Due to the large variances in entity names across different domains, cross-domain NER has thus far been a challenging task. Most existing methods consider a supervised setting, leveraging labeled NER data for both the source and target domainsYang et al. (2017); Lin and Lu (2018). However, labeled data in target domains is not always available. Unsupervised domain adaptation naturally arises as a possible way to circumvent the usage of labeled NER data in target domains. However, the only existing method, proposed by Jia et al. (2019), requires an external unlabeled data corpus in both the source and target domains to conduct the unsupervised cross-domain NER task, and such resources are difficult to obtain, especially for low-resource target domains. Therefore, we consider unsupervised zero-resource cross-domain adaptation for NER which only utilizes the NER training samples in a single source domain.

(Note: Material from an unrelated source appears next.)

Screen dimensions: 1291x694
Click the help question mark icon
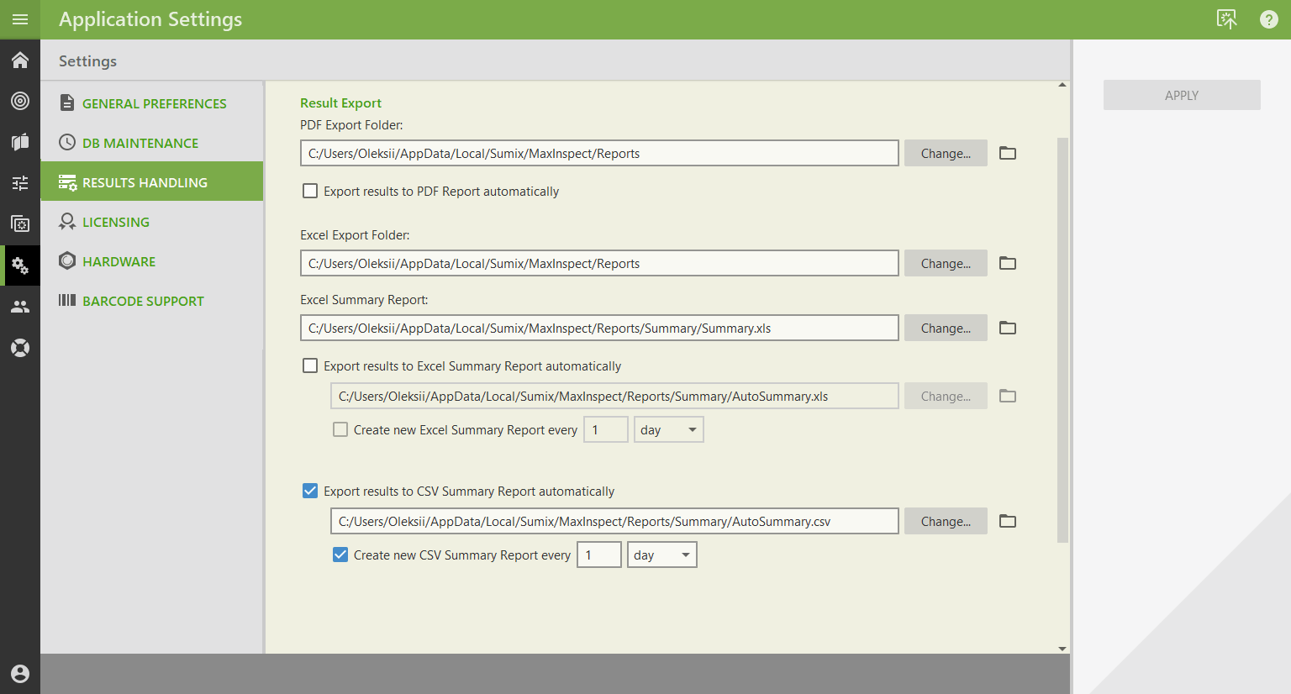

To meet the challenge of zero-resource cross-domain adaptation, we first propose to conduct multi-task learning (MTL) by adding an objective function to detect whether tokens are named entities or not. This objective function helps the model to learn general representations of named entities and to distinguish named entities from sequences in target domains. In addition, we observe that in many cases, different entity categories could have a similar or the same context. For example, in the sentence “Arafat subsequently cancelled a meeting between Israeli and PLO officials,” the person entity “Arafat”, can be replaced with an organization entity within the same context, which illustrates the confusion among different entity categories and makes zero-resource adaptation much more difficult. Intuitively, when the entity type of a token is hard to be predicted based on the token itself and the token’s context, we want to borrow the opinions (i.e., representations) from different experts. Hence, we propose a Mixture of Entity Experts (MoEE) framework to tackle the confusion of entity categories, and the predictions are based on the tokens and the context, as well as all entity experts.
Experimental results show that our model is able to outperform current strong unsupervised cross-domain sequence tagging approaches, and reach comparable results to the state-of-the-art unsupervised method that utilizes extensive resources.
2 Related Work
Most of the existing work on cross-domain NER has been to investigate the supervised setting, where both source and target domains have labeled data Daume III (2007); Obeidat et al. (2016); Yang et al. (2017); Lee et al. (2018). Yang et al. (2017) jointly trained models on the source and target domain with shared parameters. Lin and Lu (2018) added adaptation layers on top of existing models, and Wang et al. (2018) introduced label-aware feature representations for NER adaptation. However, no prior work has focused on the unsupervised setting of cross-domain NER, except for Jia et al. (2019). In Jia et al. (2019), however, external unlabeled data corpora resources in both the source and target domains are required to train language models for domain adaptations. This limitation has motivated us to develop a model that doesn’t need any external resources.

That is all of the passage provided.